▸ EXERCISE: List every percentage figure that appears in the article on asylum claims at the U.S. border.

- The Washington Times - Monday, December 10, 2018

The number of migrants demanding asylum at the U.S. border soared 67 percent in 2018, Homeland Security officials said Monday, swamping an already overloaded system and fueling a testy debate on Capitol Hill over how the government is responding.

Both the official border crossings and Border Patrol agents who monitor spaces between the ports of entry reported massive increases, and authorities said the numbers could have been even higher but there’s just not enough space to process and hold people, particularly at the ports.

“Migrants may have to need to stay and wait in Mexico until space opens up,” said one official at Customs and Border Protection, who briefed reporters on the new numbers on condition he not be named. “This number would be higher, again, if not for the facility and resource constraints at the ports of entry.”

Asylum has become the new soft underbelly of illegal immigration across the border.

In fiscal year 2018, which ended Sept. 30, nearly 93,000 people — almost a third of migrants who showed up at ports of entry without permission, and 14 percent of those nabbed jumping the border between the crossings — took the first step in claiming asylum.

That’s up from 55,584 claims in 2017.

Federal officials say migrants are being coached by the smuggling cartels on what to do, and they make the claims knowing that even if their case is weak, they’ll be admitted and given a chance to argue it — and usually will be released into the community to await hearings.

Fewer than 20 percent will actually qualify, based on historical trends, but many of the others will fail to show up for their cases or deportations, disappearing into the shadows with the 11 million other illegal immigrants.

One CBP official said it’s part of a “multibillion-dollar human smuggling industry,” and Border Patrol agents say the smugglers will often use migrants as interference, directing them to one particular entry point to keep agents occupied while drugs or higher-value people are smuggled elsewhere.

▸ GIVEN RECORDS:
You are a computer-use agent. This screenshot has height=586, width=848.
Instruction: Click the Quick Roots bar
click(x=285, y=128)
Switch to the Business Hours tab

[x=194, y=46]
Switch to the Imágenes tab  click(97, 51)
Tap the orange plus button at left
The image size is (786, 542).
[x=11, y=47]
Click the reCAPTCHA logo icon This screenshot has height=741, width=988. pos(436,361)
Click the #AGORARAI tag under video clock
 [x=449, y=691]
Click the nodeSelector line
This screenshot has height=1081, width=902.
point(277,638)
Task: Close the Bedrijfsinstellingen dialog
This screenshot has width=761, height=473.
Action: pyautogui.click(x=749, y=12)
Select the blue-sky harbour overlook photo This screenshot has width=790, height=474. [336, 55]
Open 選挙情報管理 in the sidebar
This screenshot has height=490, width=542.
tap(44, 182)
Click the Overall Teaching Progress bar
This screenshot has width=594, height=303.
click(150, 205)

▸ RESPONSE FOR THIS EXERCISE: 67 percent, 14 percent, 20 percent